I resisted the urge to roll my eyes; we must've had this conversation a hundred times before: she consistently calling me Cerise, and me telling her to call me using my middle name since it didn't sound like a nickname.

"Sylvia, call me Sylvia."

"But you only use that name with strangers or at your appointments."

How she knew that was not what I wanted to find out.

"Exactly."

To my surprise, she didn't turn red with fury but instead, her eyes veered to my hand.

"Pretty ring, darling."

I refrained from snapping at her for calling me that. And she definitely knew to whom it belonged.

"Why are you here?" I cut to the point anyway.

She glared at me and then sighed. "I heard what happened with you and Brandon."

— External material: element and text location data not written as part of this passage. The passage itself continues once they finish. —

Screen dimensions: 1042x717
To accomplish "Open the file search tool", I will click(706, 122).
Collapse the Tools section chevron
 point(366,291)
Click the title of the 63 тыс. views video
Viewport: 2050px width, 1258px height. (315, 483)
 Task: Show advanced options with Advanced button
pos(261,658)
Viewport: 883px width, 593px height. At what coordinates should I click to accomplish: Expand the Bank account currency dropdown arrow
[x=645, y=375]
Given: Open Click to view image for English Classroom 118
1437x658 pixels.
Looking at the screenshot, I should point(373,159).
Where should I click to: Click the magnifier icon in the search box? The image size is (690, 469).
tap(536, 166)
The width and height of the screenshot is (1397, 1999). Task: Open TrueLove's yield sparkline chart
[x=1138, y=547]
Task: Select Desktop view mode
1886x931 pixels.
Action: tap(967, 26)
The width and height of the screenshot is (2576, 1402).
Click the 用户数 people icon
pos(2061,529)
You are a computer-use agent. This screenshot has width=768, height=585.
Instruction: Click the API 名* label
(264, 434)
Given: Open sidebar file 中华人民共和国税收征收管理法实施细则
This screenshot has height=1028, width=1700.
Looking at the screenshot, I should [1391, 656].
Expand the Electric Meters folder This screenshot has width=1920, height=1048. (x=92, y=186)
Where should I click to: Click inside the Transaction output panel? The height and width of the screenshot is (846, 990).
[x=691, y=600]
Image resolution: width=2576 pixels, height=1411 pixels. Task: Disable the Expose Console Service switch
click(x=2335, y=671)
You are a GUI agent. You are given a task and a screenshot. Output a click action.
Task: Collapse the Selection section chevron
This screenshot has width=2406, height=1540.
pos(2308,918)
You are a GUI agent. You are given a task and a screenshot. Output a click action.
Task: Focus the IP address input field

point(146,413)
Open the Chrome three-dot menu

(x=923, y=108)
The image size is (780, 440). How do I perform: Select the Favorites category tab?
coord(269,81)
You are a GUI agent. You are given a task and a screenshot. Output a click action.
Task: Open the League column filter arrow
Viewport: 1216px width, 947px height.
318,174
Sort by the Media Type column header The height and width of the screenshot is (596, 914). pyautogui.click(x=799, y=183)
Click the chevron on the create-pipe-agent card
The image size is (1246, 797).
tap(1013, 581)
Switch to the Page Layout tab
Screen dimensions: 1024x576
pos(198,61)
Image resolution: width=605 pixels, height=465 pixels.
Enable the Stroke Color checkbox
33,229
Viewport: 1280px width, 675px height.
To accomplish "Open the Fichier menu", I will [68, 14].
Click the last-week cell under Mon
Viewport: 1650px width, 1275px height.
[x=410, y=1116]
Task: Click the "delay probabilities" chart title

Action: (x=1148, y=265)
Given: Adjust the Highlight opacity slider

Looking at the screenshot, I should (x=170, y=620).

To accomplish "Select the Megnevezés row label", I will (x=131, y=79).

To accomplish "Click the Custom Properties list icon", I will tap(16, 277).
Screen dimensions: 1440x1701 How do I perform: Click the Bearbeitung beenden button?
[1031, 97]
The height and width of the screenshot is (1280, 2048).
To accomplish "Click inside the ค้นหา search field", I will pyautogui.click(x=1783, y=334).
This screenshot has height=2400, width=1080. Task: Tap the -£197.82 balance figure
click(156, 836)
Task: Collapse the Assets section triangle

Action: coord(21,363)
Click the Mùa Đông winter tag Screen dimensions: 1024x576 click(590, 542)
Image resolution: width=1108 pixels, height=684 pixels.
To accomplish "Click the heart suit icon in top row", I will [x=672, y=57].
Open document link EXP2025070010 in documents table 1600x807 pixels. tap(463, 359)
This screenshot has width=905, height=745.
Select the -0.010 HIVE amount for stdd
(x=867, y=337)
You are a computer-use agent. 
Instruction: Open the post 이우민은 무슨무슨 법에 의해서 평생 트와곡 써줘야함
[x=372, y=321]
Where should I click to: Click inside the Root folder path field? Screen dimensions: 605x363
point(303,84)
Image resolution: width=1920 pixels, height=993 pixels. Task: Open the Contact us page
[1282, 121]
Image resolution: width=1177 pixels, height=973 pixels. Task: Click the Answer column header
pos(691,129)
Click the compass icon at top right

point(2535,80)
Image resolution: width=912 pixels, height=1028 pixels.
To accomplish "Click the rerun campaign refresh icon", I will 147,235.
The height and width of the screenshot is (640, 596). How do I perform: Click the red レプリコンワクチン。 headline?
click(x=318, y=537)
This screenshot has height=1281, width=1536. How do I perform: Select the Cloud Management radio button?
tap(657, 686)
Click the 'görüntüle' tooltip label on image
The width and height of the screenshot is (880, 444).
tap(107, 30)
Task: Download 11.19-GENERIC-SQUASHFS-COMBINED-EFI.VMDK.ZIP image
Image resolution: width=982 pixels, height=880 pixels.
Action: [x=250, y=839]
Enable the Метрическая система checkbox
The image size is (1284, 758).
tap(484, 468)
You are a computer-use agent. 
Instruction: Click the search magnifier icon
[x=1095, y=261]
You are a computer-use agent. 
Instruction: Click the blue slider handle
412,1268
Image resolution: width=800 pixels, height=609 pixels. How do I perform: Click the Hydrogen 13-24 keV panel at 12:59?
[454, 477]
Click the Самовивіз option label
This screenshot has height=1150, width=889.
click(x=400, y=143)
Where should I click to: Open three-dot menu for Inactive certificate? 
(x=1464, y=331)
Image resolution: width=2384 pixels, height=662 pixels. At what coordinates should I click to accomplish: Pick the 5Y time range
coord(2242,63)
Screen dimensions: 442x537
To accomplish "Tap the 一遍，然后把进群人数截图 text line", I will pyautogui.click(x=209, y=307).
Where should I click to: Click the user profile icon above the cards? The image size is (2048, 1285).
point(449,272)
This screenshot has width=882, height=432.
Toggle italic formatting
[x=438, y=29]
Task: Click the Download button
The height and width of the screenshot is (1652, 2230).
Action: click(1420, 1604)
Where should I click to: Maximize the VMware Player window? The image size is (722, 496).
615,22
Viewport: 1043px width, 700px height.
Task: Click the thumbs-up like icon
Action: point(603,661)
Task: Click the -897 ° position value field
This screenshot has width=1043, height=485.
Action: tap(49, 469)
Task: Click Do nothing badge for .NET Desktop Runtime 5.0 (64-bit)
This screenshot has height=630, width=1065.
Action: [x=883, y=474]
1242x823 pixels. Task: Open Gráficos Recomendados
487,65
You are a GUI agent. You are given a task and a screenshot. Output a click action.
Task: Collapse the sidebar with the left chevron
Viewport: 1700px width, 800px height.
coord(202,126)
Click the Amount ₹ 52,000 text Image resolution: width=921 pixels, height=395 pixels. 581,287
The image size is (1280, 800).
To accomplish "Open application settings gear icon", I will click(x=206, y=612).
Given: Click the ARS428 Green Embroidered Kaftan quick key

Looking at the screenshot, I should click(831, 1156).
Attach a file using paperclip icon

"There is no me and Brandon."

She scowled. "I thought you liked him, didn't you? If anything, you seem completely normal after breaking up with someone you were with for a year."

I shrugged because, honestly, what was I supposed to say? Even if he had been going behind my back with that person, and I wouldn't be surprised if he did out of my stepmother's orders, another cheap tactic to get that country in her pockets. She might've threatened him or something else, but he still did it.

"Honey, if you want to talk about-"

"If I wanted to talk about it, you would be one of the last people I'd go to."

She glared. "I honestly don't know what your problem with me is."

At that, I laughed. "Really? In all the eight years that you've known me and you still haven't figured it out. Maybe it has to do with what you did that day."